Une délégation de la Nation Navajo était venue spécialement à Paris pour cette vente, dans l’intention d’acheter des masques de Yeibichei, utilisés pour les danses de la dernière des neuf nuits que dure la Voie de la Nuit, l’un des principaux rites guérisseurs navajos.
Le vice-président de la Nation Navajo, Rex Lee Jim, s’était déplacé, accompagné, entre autres, de Leonard Gorman, président de la Commission des droits de l’homme de la tribu et du directeur de la communication du groupe de pression navajo à Washington , Jared W. King.
Le vice-président de la Nation Navajo, Rex Lee Jim ( à droite) et ses deux adjoints, tout réjouis d’avoir pu mettre les masques dans leur valise, prêts à « rentrer chez eux ».
Arrivés le vendredi soir, ils ont été reçus le samedi matin par Maître Alain Leroy, commissaire-priseur, en présence d’un représentant de l’ambassade américaine et de quelques universitaires français, spécialistes des études amérindiennes. Le commissaire priseur accepta de fermer la salle une demi-heure, afin qu’ils puissent se recueillir devant les masques ; le lundi après-midi, ils ont assisté à la vente, qui commença par des kachina et des masques hopi, zuni et de divers pueblos, dont les prix ont parfois atteint des hauteurs vertigineuses. Ils avaient auparavant refusé de répondre aux journalistes qui, en toute indiscrétion, insistaient pour savoir de quelle somme ils disposaient ; mais ils devaient se demander s’ils n’allaient pas vider les coffres de la tribu… Heureusement, (peut-être par respect pour leur démarche ?), les enchères ne sont pas trop montées et la délégation a pu repartir avec les masques soigneusement emballés dans une valise, prêts à être remis à un homme médecine qui va s’en occuper. Comme a dit le vice-président : « Ils rentrent à la maison. »
Lors de la dernière nuit de la Voie de la Nuit, quatorze danseurs (et parfois, danseuses) revêtent ces masques cagoules et rythment leurs pas avec leurs hochets-calebasses.
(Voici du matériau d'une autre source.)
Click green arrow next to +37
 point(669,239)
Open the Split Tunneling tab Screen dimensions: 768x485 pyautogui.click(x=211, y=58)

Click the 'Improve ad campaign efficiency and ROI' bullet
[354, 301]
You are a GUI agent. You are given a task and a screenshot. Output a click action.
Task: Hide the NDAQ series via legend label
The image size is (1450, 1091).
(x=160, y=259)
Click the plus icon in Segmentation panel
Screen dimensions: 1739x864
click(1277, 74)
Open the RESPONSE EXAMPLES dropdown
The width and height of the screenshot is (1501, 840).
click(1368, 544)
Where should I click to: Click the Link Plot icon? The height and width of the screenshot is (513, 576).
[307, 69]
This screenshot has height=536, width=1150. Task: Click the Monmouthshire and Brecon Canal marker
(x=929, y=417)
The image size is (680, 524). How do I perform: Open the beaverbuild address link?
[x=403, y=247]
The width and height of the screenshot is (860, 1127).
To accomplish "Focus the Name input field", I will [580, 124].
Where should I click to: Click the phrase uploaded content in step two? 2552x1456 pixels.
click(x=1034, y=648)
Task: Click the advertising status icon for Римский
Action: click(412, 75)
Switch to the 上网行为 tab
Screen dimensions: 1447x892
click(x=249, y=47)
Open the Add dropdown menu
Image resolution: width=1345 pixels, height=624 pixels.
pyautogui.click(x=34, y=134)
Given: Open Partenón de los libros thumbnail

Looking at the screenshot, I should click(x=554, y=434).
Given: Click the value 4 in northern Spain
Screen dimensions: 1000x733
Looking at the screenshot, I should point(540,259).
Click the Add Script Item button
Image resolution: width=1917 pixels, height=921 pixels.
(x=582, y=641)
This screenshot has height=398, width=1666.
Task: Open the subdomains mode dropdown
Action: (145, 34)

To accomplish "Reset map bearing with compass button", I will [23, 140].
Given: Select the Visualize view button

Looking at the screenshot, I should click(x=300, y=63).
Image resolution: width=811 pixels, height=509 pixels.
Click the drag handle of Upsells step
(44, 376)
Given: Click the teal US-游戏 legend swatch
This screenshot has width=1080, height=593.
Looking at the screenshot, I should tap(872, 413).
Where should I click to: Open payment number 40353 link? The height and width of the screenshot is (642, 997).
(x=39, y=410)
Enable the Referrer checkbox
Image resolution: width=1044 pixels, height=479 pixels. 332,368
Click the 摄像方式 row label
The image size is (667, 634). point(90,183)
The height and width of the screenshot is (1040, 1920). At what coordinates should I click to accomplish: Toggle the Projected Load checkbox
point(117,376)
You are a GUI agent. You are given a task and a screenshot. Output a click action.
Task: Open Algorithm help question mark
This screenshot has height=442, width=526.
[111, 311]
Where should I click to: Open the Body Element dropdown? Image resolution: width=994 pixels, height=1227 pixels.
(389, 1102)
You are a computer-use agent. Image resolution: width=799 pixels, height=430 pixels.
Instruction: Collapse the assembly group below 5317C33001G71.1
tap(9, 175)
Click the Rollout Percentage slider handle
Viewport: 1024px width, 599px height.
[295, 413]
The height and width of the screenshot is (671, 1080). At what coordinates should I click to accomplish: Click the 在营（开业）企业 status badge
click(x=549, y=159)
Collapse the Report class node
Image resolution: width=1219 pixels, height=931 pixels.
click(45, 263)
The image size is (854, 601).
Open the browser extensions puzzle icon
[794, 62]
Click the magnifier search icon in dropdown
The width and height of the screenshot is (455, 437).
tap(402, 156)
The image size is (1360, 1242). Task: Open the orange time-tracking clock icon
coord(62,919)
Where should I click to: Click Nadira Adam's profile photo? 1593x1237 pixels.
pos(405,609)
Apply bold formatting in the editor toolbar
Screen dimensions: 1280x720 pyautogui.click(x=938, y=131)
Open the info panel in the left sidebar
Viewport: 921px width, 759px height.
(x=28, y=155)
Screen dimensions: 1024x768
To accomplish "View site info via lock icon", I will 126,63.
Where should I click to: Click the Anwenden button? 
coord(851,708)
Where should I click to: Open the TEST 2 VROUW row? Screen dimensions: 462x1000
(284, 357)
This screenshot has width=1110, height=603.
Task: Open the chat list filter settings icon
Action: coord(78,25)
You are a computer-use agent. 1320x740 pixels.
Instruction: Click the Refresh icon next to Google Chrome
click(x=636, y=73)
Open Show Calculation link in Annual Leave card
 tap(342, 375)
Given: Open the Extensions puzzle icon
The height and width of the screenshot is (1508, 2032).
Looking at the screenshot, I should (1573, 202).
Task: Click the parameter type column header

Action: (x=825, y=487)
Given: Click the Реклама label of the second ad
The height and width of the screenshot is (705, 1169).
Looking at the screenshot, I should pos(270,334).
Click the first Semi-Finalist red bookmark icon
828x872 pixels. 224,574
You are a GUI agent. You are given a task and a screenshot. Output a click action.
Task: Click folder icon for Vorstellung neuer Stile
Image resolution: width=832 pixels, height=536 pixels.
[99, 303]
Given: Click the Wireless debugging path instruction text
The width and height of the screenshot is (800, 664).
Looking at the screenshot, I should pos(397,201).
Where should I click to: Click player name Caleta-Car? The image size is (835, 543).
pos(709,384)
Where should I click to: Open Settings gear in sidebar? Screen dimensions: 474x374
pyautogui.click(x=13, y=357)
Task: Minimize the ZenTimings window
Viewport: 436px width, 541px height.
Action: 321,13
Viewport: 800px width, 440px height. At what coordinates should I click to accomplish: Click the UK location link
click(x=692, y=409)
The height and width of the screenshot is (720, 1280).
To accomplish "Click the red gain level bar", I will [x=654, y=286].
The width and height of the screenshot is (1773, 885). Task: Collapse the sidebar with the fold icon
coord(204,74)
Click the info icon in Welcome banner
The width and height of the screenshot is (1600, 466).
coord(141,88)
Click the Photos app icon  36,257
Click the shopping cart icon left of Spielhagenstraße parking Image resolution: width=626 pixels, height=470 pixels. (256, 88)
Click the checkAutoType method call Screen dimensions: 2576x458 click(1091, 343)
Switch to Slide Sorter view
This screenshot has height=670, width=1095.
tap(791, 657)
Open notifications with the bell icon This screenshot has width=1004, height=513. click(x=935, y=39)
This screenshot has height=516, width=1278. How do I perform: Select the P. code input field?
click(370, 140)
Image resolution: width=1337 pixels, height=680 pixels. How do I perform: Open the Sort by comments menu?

Tout l’équipement appartient à l’homme-médecine qui dirige la cérémonie. C’est lui qui prête leur tenue aux danseurs.
Sam Begay, homme médecine navajo, prépare une peau de loup qu’un danseur va glisser dans sa ceinture, dans le dos.
Chaque nouvelle vente de masques sacrés fait polémique. Il suffit de regarder les journaux, que ce soit le Figaro, la Croix, le Parisien… Les Hopi et Survival International ont, dès la première vente, engagé une procédure judiciaire pour s’y opposer. Devant leur échec, ils ont cette fois engagé une procédure judiciaire pour obtenir l’identité des vendeurs et des acheteurs, ce qui a été catégoriquement refusé par le Commissaire priseur et par le Tribunal de Grande Instance de Paris.
Les Navajo ont préféré donner la priorité à la discussion, obtenir de pouvoir prier sur et pour les masques, et annoncer officiellement qu’ils avaient fait le déplacement pour les acheter. Ils avaient déclaré qu’ils avaient été volés, mais qu’ils ne pouvaient pas en apporter la preuve.
Ces ventes sont donc toujours légales en droit français, mais on en parle, des objets sont rachetés par des fondations et des institutions pour être rendus à la tribu dont ils sont originaires. La venue des Navajo a été annoncée à la radio, sans commentaires particuliers, mais leur démarche semble avoir inspiré le respect.
Leonard Gorman, président de la commission des droits de l’homme de la tribu, qui a enchéri, s’empresse d’envoyer un message à la tribu.